▶ [WHAT YOU WILL DO] In the records below, take the lines from the one containing "You are a computer-use agent. Screen dimensions: 1024x781" through the one containing "tap(1086, 34)", both included, and rewrite them as a numbered list with blank lines omitted.

▶ [RECORDS PROVIDED]
----

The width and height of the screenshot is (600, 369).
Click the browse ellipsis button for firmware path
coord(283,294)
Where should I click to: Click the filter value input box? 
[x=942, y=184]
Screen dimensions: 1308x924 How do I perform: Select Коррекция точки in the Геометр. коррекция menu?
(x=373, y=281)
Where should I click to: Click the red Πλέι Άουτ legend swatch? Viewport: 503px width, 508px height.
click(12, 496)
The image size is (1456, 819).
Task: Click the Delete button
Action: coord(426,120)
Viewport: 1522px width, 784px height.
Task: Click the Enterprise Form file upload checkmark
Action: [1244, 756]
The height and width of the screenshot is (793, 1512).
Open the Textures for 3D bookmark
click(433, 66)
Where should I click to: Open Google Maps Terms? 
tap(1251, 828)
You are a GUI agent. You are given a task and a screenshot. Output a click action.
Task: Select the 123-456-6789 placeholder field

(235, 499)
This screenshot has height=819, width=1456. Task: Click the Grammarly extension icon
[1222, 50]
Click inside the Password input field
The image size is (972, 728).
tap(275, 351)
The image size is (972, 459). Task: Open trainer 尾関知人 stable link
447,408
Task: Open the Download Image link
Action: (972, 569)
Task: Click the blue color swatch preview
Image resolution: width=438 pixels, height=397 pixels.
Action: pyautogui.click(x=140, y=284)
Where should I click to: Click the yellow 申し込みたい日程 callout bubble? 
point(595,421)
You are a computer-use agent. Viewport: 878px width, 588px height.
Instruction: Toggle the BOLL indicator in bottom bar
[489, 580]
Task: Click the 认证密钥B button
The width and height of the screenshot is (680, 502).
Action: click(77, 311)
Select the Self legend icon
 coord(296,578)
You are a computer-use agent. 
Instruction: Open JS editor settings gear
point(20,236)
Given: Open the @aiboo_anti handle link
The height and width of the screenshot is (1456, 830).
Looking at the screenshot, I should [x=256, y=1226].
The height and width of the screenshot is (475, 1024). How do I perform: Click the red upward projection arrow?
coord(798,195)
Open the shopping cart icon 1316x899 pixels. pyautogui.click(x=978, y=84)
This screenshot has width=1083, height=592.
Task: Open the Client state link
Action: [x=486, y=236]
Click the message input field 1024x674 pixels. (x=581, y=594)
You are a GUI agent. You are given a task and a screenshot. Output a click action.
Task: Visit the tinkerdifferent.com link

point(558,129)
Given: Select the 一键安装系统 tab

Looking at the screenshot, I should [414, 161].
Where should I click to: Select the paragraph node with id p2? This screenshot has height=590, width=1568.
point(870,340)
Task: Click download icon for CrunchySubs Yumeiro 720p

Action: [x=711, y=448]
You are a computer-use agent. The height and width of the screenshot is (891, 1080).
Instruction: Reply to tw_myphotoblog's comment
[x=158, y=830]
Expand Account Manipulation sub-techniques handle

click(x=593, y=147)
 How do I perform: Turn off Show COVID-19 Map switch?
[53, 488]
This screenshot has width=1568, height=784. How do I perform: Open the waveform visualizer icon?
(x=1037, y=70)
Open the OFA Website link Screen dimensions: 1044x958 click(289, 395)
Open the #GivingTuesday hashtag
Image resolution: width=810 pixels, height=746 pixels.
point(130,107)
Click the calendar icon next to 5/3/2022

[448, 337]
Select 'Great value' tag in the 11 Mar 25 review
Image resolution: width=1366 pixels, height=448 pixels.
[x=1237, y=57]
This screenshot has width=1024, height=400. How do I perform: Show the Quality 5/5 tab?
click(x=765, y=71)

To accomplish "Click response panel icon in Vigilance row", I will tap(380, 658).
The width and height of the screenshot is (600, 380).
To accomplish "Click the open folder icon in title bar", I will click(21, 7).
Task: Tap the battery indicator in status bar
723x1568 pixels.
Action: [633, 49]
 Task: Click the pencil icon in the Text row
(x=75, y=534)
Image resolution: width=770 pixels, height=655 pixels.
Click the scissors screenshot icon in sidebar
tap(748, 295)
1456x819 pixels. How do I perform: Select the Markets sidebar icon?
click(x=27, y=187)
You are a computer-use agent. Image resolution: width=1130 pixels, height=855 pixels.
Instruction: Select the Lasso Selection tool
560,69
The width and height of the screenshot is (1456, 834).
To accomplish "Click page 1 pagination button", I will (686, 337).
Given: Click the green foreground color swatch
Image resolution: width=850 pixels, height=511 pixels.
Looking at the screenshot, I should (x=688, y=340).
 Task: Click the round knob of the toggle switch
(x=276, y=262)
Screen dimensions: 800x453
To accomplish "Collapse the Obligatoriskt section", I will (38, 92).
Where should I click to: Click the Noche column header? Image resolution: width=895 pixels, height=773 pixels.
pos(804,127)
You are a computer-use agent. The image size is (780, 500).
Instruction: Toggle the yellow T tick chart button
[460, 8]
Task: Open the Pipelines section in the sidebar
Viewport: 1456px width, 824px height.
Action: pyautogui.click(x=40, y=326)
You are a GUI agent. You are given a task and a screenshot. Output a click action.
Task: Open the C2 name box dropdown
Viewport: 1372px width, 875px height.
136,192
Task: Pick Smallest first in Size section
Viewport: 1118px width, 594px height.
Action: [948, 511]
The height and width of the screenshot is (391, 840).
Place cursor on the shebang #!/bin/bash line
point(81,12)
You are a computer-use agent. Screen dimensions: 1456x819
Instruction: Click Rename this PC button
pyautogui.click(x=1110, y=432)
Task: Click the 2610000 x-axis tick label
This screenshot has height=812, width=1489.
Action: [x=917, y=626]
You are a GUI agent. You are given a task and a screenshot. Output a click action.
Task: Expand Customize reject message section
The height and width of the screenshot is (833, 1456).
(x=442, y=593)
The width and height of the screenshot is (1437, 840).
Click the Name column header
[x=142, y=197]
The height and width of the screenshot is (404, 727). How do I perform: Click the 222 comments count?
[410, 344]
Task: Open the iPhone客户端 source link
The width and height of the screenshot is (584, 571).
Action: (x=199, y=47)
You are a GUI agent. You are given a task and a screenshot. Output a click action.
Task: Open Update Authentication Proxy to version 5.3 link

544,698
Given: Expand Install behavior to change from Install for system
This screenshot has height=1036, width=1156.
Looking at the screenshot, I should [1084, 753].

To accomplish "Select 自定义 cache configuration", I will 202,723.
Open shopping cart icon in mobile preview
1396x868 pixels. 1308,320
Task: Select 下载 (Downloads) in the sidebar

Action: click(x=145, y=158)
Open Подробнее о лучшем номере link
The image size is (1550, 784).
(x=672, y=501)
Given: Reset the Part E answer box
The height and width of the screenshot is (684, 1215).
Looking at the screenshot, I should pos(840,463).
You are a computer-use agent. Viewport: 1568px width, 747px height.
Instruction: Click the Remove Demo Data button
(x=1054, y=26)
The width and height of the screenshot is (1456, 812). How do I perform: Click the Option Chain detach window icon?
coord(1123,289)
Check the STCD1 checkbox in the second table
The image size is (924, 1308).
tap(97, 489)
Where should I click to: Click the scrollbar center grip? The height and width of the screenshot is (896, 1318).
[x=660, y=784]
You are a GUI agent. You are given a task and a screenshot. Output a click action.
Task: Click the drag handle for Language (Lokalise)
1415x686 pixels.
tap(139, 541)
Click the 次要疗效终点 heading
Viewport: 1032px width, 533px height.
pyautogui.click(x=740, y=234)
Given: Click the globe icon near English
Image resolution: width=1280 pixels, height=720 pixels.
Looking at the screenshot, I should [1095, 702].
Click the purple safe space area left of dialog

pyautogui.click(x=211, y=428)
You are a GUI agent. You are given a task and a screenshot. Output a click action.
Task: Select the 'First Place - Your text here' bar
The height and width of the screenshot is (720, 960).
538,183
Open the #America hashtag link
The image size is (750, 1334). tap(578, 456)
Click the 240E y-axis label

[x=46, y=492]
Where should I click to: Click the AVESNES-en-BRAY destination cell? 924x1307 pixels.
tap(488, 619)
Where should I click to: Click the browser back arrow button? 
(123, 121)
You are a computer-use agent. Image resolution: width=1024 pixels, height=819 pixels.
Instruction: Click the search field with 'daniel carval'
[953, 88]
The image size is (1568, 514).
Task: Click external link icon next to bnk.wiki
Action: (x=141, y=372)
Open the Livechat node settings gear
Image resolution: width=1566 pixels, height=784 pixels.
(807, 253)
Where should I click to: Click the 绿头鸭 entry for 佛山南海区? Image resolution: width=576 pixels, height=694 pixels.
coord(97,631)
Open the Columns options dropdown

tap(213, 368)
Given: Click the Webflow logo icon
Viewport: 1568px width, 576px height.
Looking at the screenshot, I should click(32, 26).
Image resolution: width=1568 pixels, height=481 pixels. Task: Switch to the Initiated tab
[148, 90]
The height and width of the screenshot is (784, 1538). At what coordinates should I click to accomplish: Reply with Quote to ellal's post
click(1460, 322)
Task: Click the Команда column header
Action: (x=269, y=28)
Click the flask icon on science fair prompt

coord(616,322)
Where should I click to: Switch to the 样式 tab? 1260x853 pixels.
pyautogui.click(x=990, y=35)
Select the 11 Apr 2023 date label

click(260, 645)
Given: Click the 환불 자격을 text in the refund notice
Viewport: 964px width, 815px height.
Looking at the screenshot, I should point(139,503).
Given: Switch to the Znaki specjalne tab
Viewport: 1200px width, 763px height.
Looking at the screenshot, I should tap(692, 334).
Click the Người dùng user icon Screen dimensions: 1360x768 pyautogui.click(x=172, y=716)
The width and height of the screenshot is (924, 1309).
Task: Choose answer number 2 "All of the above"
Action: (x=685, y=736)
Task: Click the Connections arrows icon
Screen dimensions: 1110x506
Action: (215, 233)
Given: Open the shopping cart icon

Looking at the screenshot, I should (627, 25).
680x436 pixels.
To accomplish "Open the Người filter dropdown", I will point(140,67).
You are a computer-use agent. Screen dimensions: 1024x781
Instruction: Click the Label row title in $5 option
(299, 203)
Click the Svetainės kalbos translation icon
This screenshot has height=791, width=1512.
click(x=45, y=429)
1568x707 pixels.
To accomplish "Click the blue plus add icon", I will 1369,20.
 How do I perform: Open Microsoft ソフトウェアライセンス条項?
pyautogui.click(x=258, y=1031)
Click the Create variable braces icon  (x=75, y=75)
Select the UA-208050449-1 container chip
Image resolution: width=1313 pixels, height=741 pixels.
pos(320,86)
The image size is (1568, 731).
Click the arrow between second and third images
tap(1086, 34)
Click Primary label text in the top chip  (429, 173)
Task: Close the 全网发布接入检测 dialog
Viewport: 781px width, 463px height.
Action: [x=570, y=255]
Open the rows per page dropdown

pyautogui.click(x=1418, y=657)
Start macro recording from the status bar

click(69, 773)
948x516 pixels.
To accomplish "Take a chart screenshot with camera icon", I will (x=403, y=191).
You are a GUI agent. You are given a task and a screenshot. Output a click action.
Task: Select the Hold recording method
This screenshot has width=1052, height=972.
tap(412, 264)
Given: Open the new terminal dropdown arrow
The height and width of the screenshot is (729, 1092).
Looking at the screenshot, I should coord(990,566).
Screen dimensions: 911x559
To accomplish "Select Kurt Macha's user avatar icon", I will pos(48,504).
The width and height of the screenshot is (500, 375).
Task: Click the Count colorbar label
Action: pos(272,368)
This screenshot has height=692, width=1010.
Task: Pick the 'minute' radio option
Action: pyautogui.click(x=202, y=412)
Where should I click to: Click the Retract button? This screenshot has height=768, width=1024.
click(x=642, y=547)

----

▶ [PROBLEM SOLUTION]
1. You are a computer-use agent. Screen dimensions: 1024x781
2. Instruction: Click the Label row title in $5 option
3. (299, 203)
4. Click the Svetainės kalbos translation icon
5. This screenshot has height=791, width=1512.
6. click(x=45, y=429)
7. 1568x707 pixels.
8. To accomplish "Click the blue plus add icon", I will 1369,20.
9.  How do I perform: Open Microsoft ソフトウェアライセンス条項?
10. pyautogui.click(x=258, y=1031)
11. Click the Create variable braces icon  (x=75, y=75)
12. Select the UA-208050449-1 container chip
13. Image resolution: width=1313 pixels, height=741 pixels.
14. pos(320,86)
15. The image size is (1568, 731).
16. Click the arrow between second and third images
17. tap(1086, 34)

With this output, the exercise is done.